Build Overview – Arahi AI

Introduction

The Build Overview gives you a complete picture of how to create, configure, and launch Agents inside Arahi AI.
Each Agent is made up of modular building blocks — prompts, tools, triggers, memory, variables, and integrations — that work together to automate complex workflows.

This page will help you understand what each part does and how they interact so you can design powerful, reliable Agents that perform like human specialists.


What Makes Up an Arahi AI Agent

Component

Purpose

Example

Prompt

Defines the Agent’s role, behavior, and goal.

“Summarize new research papers and extract key insights.”

Tools

Gives the Agent real-world capabilities — connecting to APIs, CRMs, files, or databases.

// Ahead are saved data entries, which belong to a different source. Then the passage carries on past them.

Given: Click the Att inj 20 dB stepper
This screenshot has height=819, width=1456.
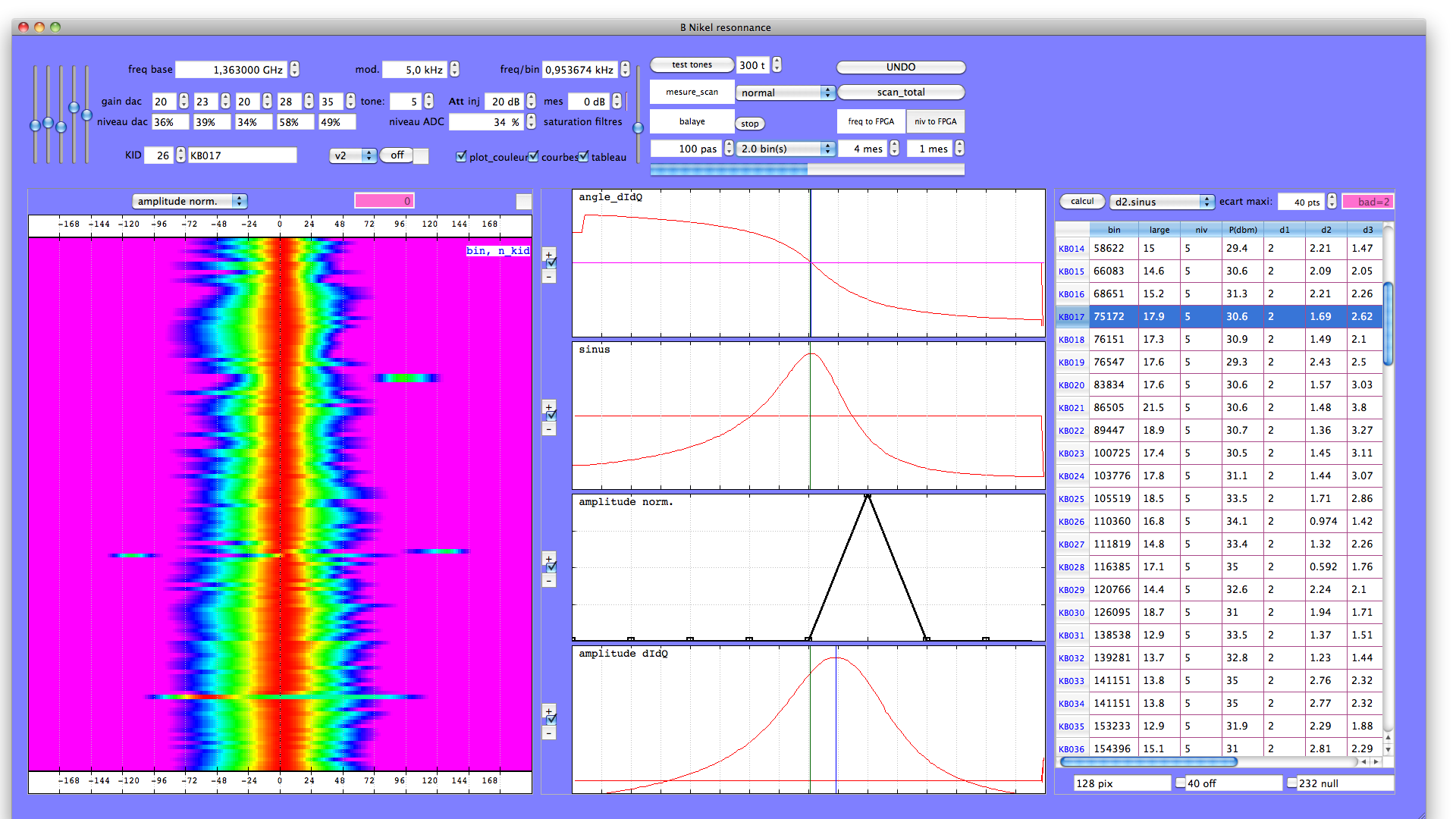Looking at the screenshot, I should click(531, 101).
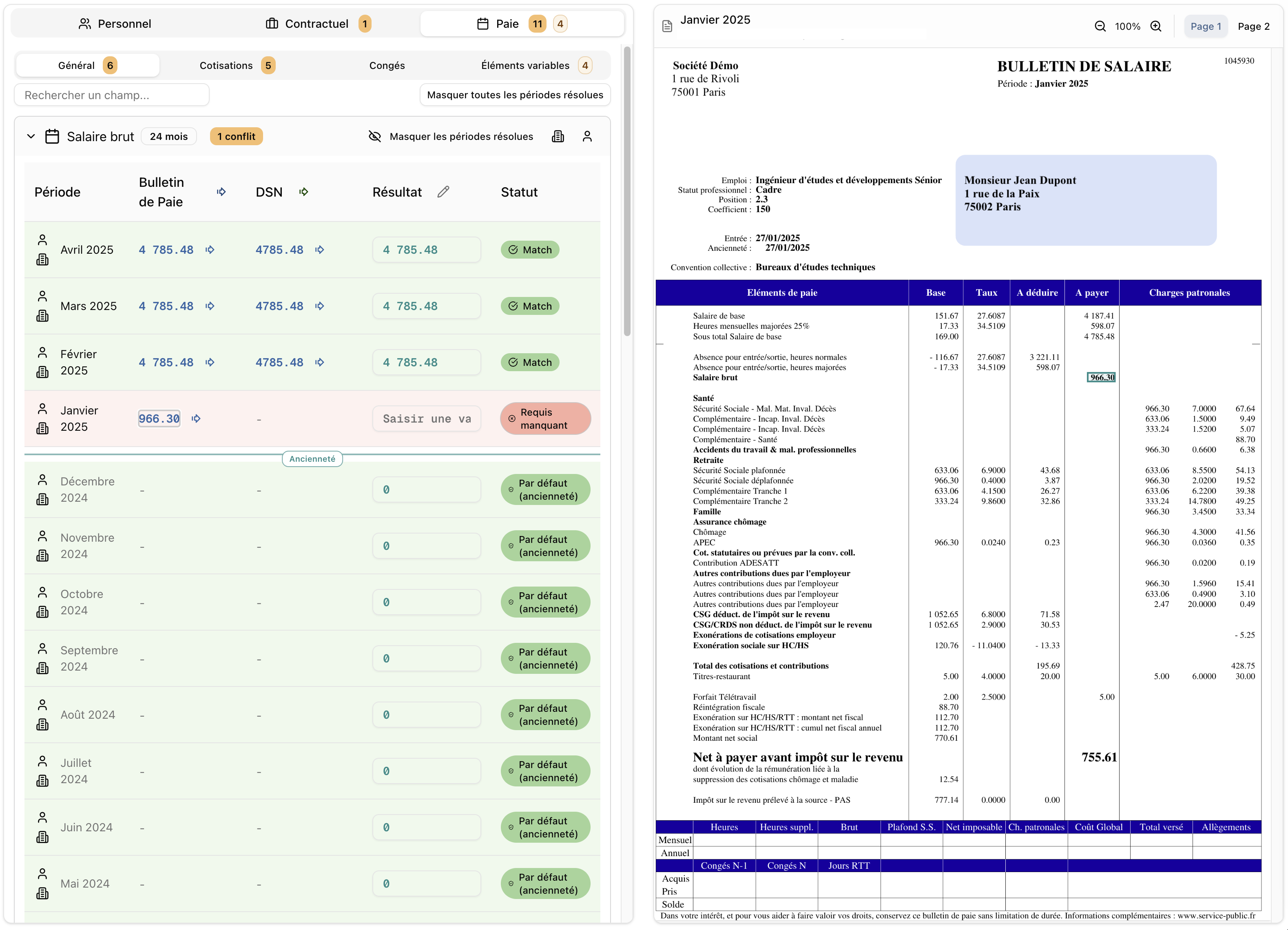
Task: Zoom out on the bulletin de salaire
Action: coord(1101,26)
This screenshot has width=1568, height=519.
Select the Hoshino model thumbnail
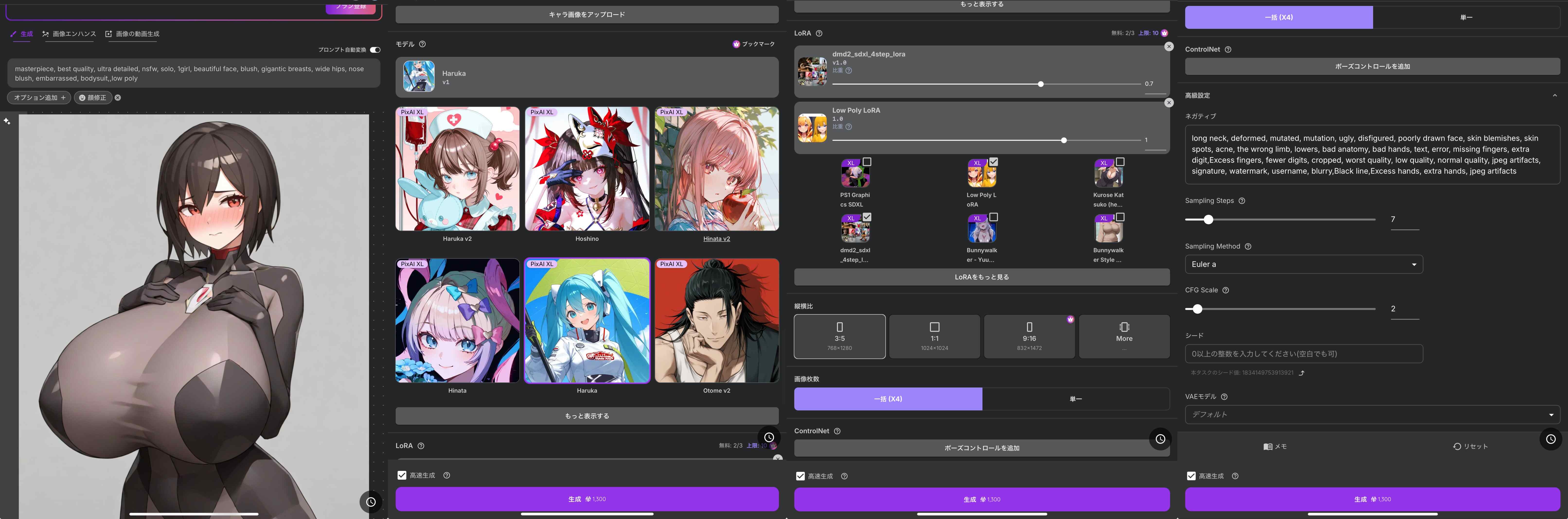coord(587,169)
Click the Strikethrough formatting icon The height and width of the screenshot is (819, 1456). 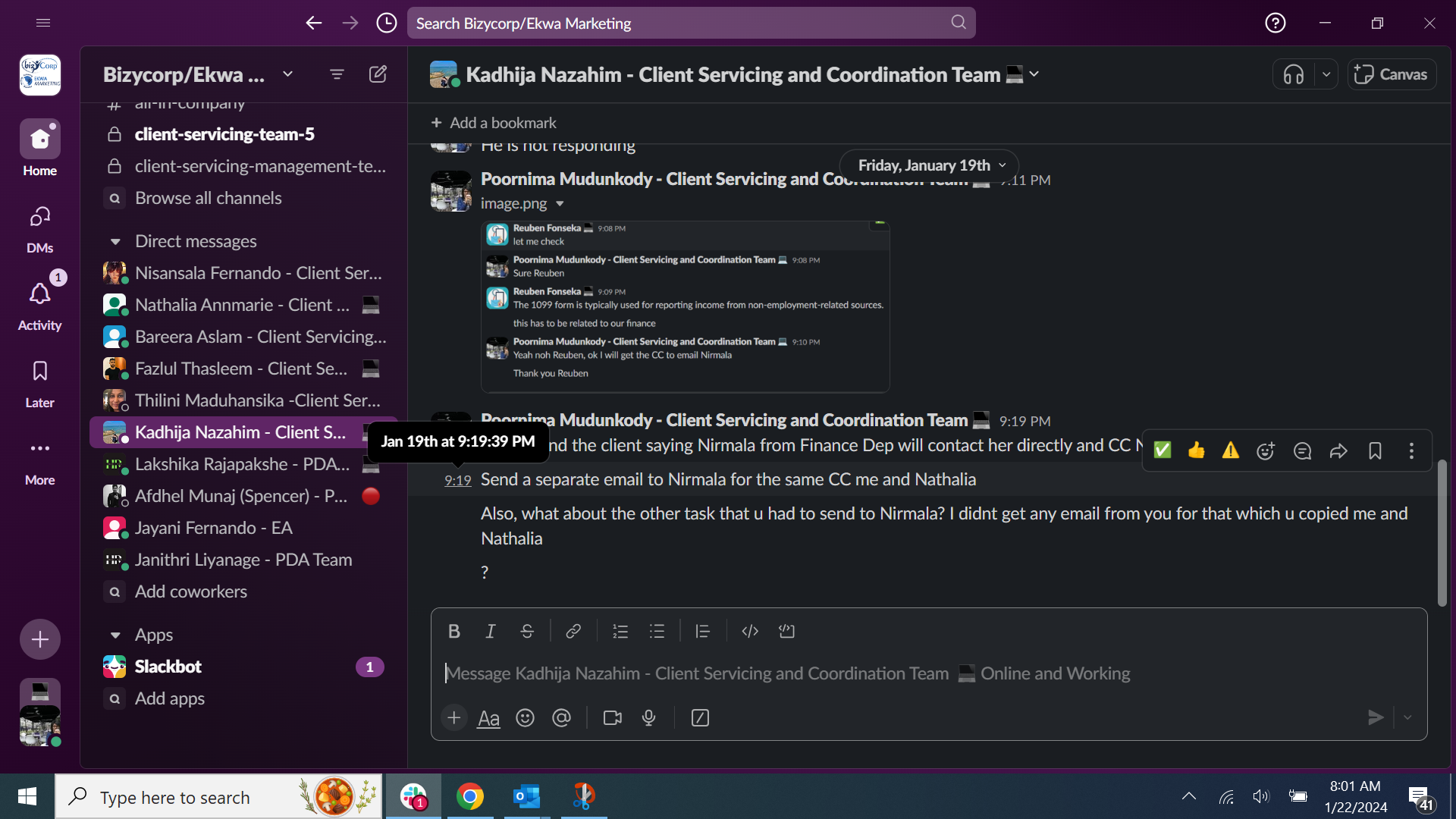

“Send email”, “Search docs”, “Update Notion”

Triggers

Determine when and how an Agent runs.

“New lead created in HubSpot”

Escalations

Define what happens when an Agent needs human help.

“Flag to team if customer sentiment is negative.”

Memory

Allows the Agent to remember context or history.

“Remember last 5 customer interactions.”

Variables

Store reusable values to make the Agent flexible.

“{{company_name}}”, “{{priority_level}}”

Integrations

Connect Arahi AI to your tools and apps.

Slack, Google Drive, CRM, Webhooks


Build Process in Arahi AI

  1. Start a new Agent
    Go to your Agent Builder → click “New Agent.”
    Give your Agent a name, description, and purpose.

  2. Design the Prompt
    Define the Agent’s role and behavior clearly.
    Example: “You are a Marketing Strategy Agent that generates personalized campaigns based on the target customer profile.”

  3. Add Tools
    Attach built-in or custom tools (e.g., document parser, data enricher, Slack poster).
    Each tool performs specific actions when called by the Agent.

  4. Set Triggers
    Configure when your Agent should act — automatically via events, on a schedule, or manually.

  5. Define Escalation Logic
    Specify conditions where the Agent should hand off to a human or alert a manager.

  6. Enable Memory and Variables
    Add short-term or long-term memory to give the Agent context retention, and define variables for dynamic customization.

  7. Integrate External Apps
    Connect with your workspace apps (CRMs, project tools, data stores, APIs).

  8. Test, Debug, and Deploy
    Run test scenarios, review logs, and refine prompts or tool configurations.
    Once ready, switch the Agent from Draft to Live.


Visualizing the Flow

An Arahi AI Agent follows this lifecycle:

This ensures every automation runs predictably and remains auditable.


Best Practices

  • Start with clarity: Define a single outcome per Agent before expanding capabilities.

  • Iterate quickly: Test small workflows and refine before scaling.

  • Document your tools and triggers: Helps maintain clarity as your Agent network grows.

  • Monitor performance: Use Arahi AI analytics to track success rates, escalation frequency, and automation ROI.

  • Stay compliant: If your Agent processes customer or personal data, follow your organization’s GDPR/SOC 2 policies.